“So, Abrax. Are you going to be a coward?” I taunted, smirking as I resized the dark leather mask before placing it on my face. “Or are you prepared to bleed?” I continued, my voice metallic, lower, darker, and amplified.
Traditionally, the masks had one major function: keeping our faces pretty. Mine doubled as a magical restraint, designed to ensure I never used my lethal ability. Friendly duels weren’t supposed to end with a fellow founder’s corpse. The leather at the neck zapped me when I started to unconsciously sap the energy of my opponent.
I was fully capable of beating the dick’s ass without that power.
Abrax, never wise enough to know better, leapt from the balcony of his box onto the platform, his own golden mask in place.
My mother stood in her box, regal as ever. “You know the rules,” she called.
“There are none,” Abrax and I echoed in sync.
“You know the stakes.”
“Our honor!”
“Your forfeit your right to mercy until you yield.”
Abrax and I both bowed to her, first, and then to each other.
Usually, I liked to start on the defense, let the idiots exhaust themselves, and observe their technique for the first minute or so. But he’d insulted Kleos.
I pounced.
32
KLEOS
Iwould like to pretend I was not turned on by watching two masked, unbearably fit men in tailored clothing beat each other up by way of spells and fists, but I was only human. Ish. Humanish.
“Ouch!” Ronan said with a chuckle, as the golden-masked, mocha-skinned man in a shining white tailcoat gathered another ball of sunlight in his hand, throwing it right at Lucian’s face.
Sun, he’d soon noticed, was the only one of his spells that seemed to bother Lucian. It blinded him and fucked with his balance and focus. Taking advantage of the momentary confusion, Abrax punched Lucian twice.
I swatted Ronan’s arm. “Whose side are you on? Traitor.”
“Well, clearly, Luce’s, you violent thing. But it’s nice to see him getting punched anyway.”
I kicked him this time.
“All right, all right. We’re firmly team Lucian.”
In the meantime, he’d grabbed Abrax fist and made him punch himself, before twisting his arm behind his back, locking it.
Blue was the color Lucian’s learned magic took, so I knew whatever spell he was working with his free hand, right at thelevel of Abrax’s face, wasn’t his lethal touch, but Abrax screamed bloody murder anyway, twisting his own shoulder to get away from Lucian.

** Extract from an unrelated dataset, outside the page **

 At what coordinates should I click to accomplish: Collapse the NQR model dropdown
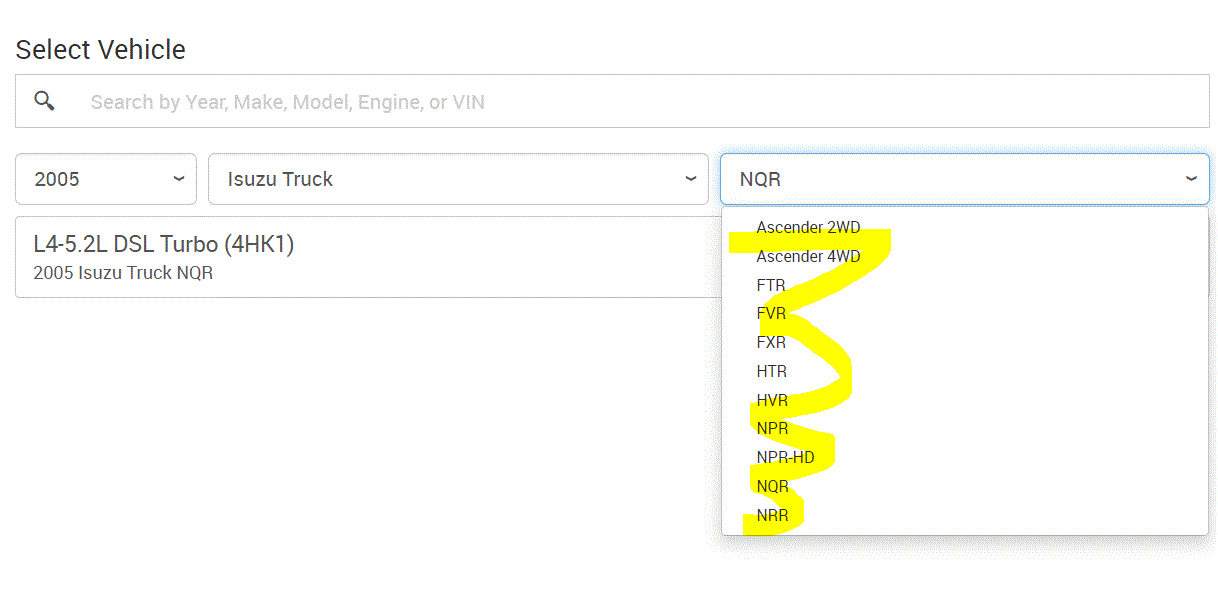[963, 179]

He tried his sun trick again, but before the golden magic in his palm was much bigger than a walnut, Lucian had leapt, knee first, hitting his face with a bone-crushing sound we all winced at.
Black blood pooled out of the mask, marring the white tux, and the golden shirt beneath.

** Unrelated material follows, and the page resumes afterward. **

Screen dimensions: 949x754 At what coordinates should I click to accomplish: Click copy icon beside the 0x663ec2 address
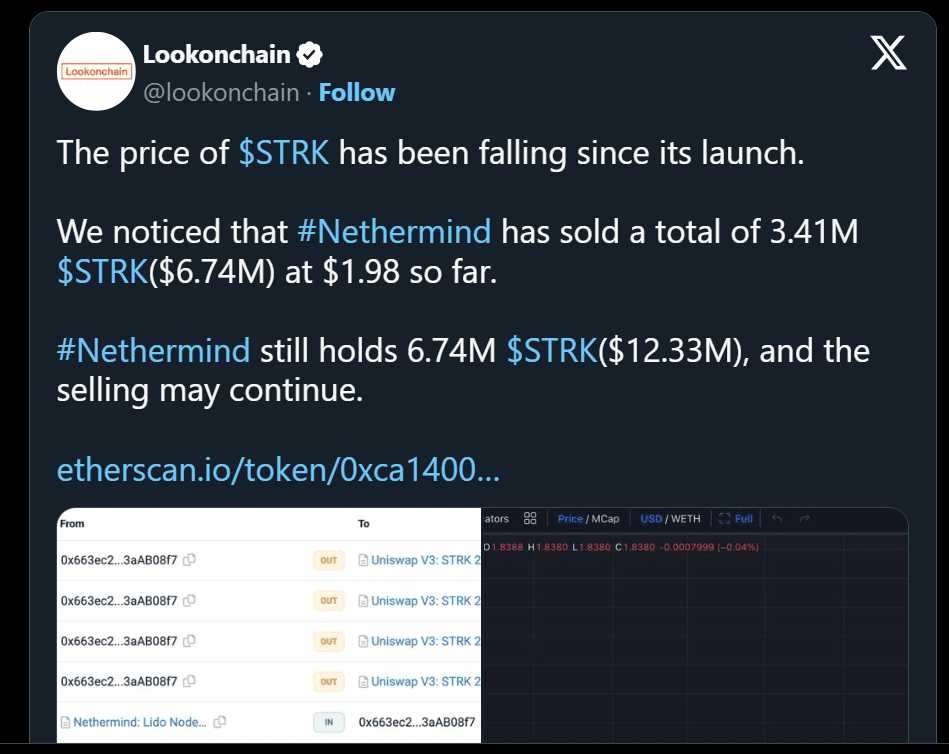coord(189,560)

“Damn.” A guy I didn’t know whistled to my left.
I glanced at him, so he explained, “Those masks they wear are basically armor. Stronger than any metal, coated with protecting spells. It’s not that easy to hit the face. Abrax’s punches probably didn’t even feel like a little slap, but if Lucian drew blood? Abrax felt that.”
The poor bleeding guy took two awkward steps back, obviously off-balance, and a magnanimous Lucian took the time to turn toward the crowd, holding his hands up to give his opponent a moment of reprieve.
We all clapped, screaming his name, me most of all.
Meanwhile Abrax believed that was the perfect time to scream and launch himself at Lucian, crackling magic—lightning?—aimed right at him.